Od uchylonych szyb w aucie do próby wręczenia łapówki. Kontrola drogowa z finałem w policyjnym areszcie [NAGRANIE] [VIDEO]
W głowach policjantów ruchu drogowego od razu "zapaliła się czerwona lampka", gdy tylko dostrzegli na jednej z wrocławskich ulic dostawcze iveco z uchylonymi szybami. Niska temperatura jaka tego poranka panowała na zewnątrz nie sprzyjała "wietrzeniu" kabiny w trakcie jazdy. Przypuszczając, iż kierujący wsiadł do auta będąc w stanie nietrzeźwości postanowili to sprawdzić.
O tym, że 48-letni mieszkaniec powiatu wrocławskiego kierował na "podwójnym gazie" potwierdził wykonany test na zawartość alkoholu w wydychanym powietrzu. Wynik badania to blisko 0,8 promila, a tłumaczenie… poprzedniego wieczoru wypił trzy piwa. Rano musiał jechać do pracy więc nie widział przeszkód w tym, aby wsiąść za kierownicę, gdy zarówno prawo jak i zdrowy rozsądek temu zaprzeczały.

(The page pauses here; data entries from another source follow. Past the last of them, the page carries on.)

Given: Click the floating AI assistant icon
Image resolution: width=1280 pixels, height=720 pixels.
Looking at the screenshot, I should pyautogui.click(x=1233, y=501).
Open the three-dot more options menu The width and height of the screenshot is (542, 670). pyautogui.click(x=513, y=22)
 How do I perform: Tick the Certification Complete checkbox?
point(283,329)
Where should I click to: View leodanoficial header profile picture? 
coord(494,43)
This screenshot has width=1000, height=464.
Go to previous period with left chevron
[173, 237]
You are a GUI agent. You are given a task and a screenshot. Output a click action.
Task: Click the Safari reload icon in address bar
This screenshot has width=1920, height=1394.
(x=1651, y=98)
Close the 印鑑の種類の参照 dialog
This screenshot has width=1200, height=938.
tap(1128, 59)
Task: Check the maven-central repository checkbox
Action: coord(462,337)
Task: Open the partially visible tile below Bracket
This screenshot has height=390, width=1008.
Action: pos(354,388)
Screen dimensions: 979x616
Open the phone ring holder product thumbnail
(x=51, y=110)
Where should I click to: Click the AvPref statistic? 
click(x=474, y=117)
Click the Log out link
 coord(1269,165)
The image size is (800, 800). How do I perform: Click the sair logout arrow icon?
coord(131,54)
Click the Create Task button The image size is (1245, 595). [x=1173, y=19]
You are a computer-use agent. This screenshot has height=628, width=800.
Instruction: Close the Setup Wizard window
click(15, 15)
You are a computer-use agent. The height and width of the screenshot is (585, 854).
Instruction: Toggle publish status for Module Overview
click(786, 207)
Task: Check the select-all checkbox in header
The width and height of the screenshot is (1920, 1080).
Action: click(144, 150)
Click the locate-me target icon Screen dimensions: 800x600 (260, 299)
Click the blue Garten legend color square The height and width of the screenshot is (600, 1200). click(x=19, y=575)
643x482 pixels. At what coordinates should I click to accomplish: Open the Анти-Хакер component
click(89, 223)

Za kierownicę iveco wsiadł inny kierowca, który przyjechał na miejsce kontroli, a 48-latek zajął miejsce w radiowozie. Zdając sobie sprawę z sytuacji w jakiej się znalazł próbował się ratować na wszelkie możliwe sposoby. Gdy powoływanie się na znajomych w Policji nie przyniosło efektu, zaproponował mundurowym po 2000 złotych "na głowę" gdy ci odstąpią od swoich czynności.
Mężczyzna okazał się nie być gołosłowny, gdyż policjanci ujawnili przy nim w trakcie zatrzymania znaczną ilość gotówki. Propozycja łapówki, która padła z ust kierowcy spotkała się jednak z natychmiastową i stanowczą odmową ze strony funkcjonariuszy, a dla 48-latka "wizytą" w policyjnym areszcie .
Sąd zdecyduje o tym jaki wyrok ostatecznie usłyszy nietrzeźwy kierowca dostawczego iveco. Męzczyźnie może grozić kara nawet do 8 lat pozbawienia wolności.